(Dataset entries)
=== Section Start ===

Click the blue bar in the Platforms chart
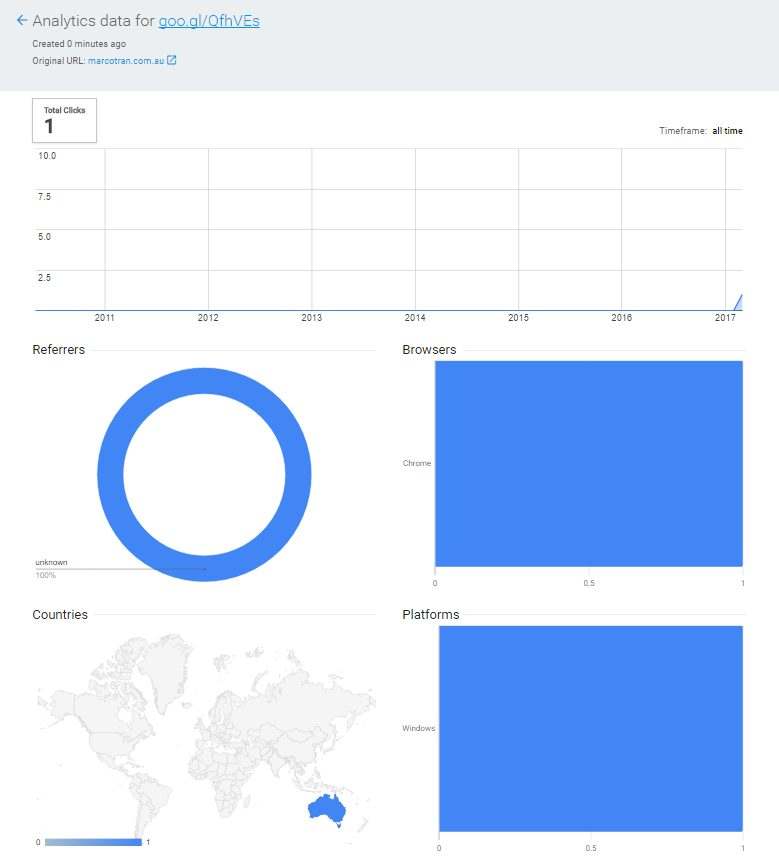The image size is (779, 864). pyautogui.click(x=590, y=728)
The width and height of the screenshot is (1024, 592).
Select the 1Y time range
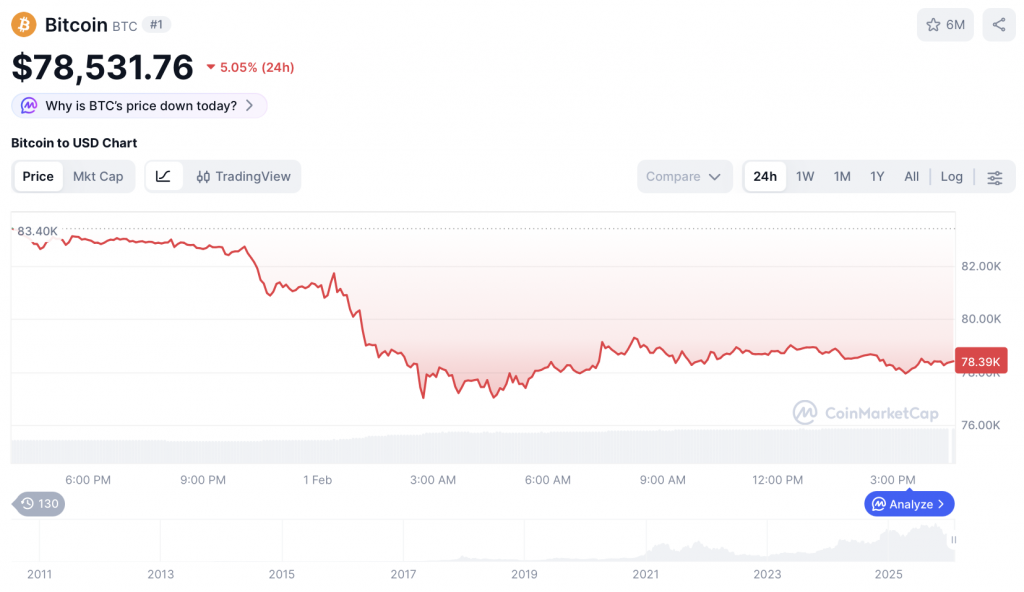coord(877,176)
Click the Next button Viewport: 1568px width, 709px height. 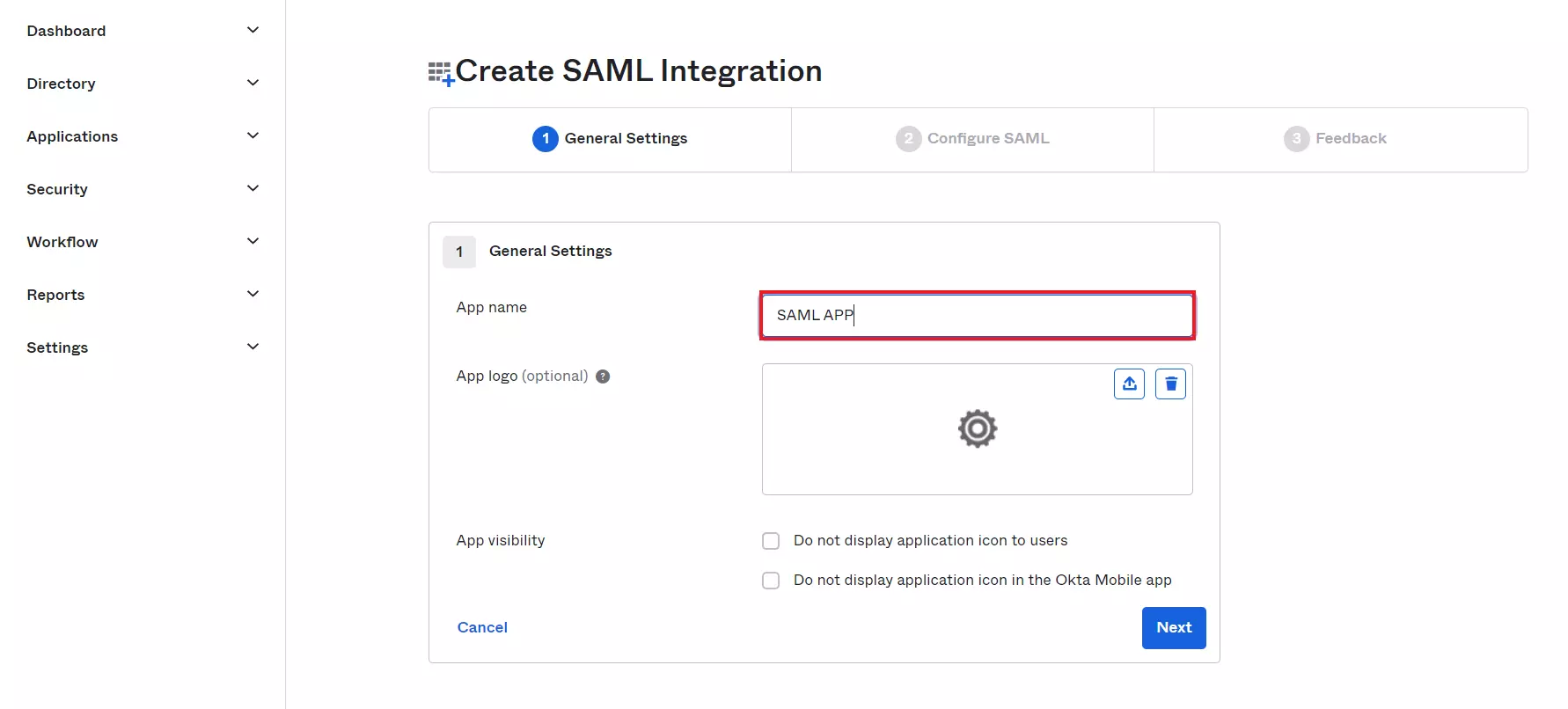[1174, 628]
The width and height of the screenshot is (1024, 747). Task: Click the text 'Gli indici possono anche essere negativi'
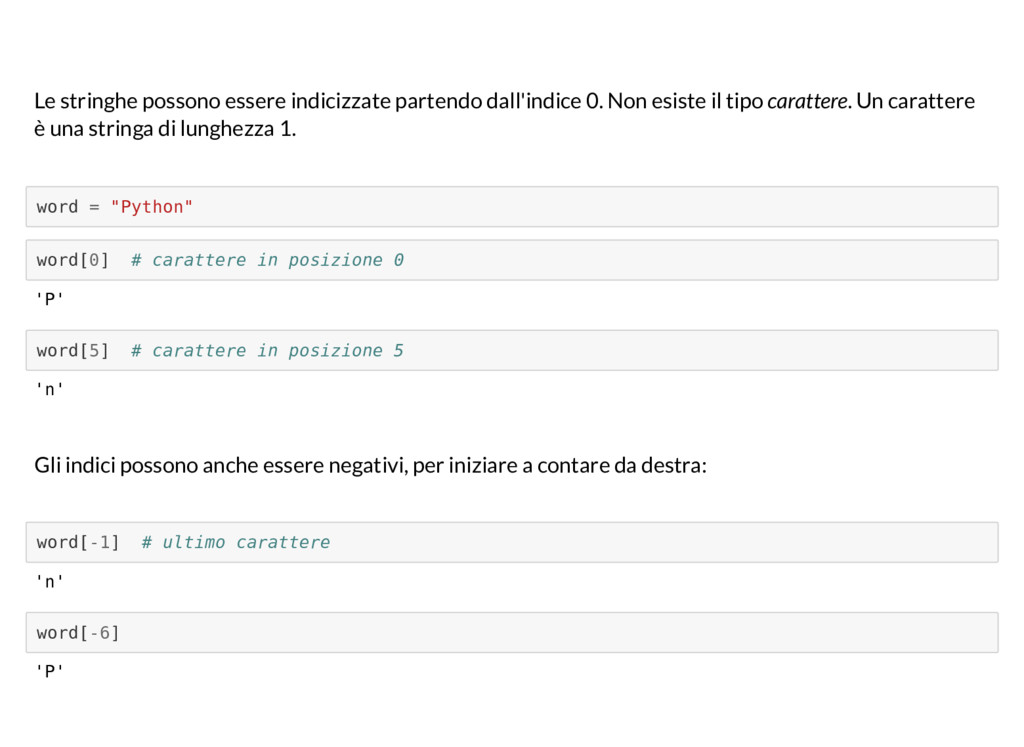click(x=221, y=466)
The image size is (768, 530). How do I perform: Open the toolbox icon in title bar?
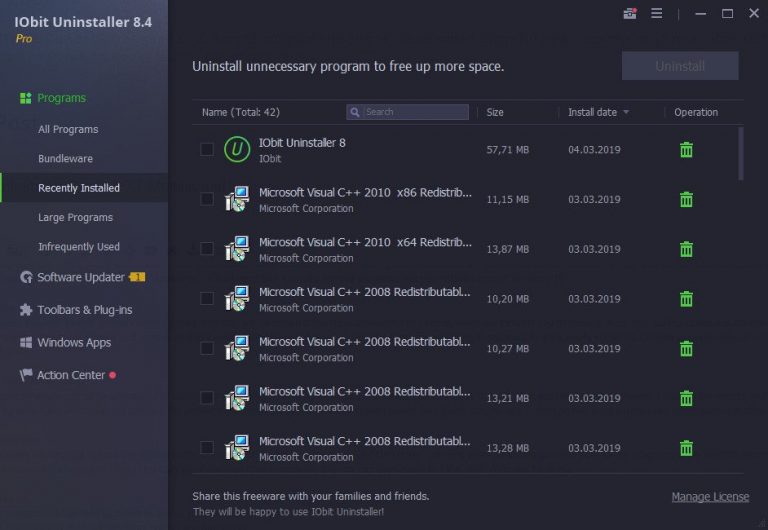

=== Section End ===

No pictures should appear in the copy. Reproduce exactly the lines from the line containing "The width and height of the screenshot is (1024, 747)." through the last line of the data, inclusive.

== Result for this task ==
The width and height of the screenshot is (1024, 747). Task: Click the text 'Gli indici possono anche essere negativi'
click(x=221, y=466)
The image size is (768, 530). How do I perform: Open the toolbox icon in title bar?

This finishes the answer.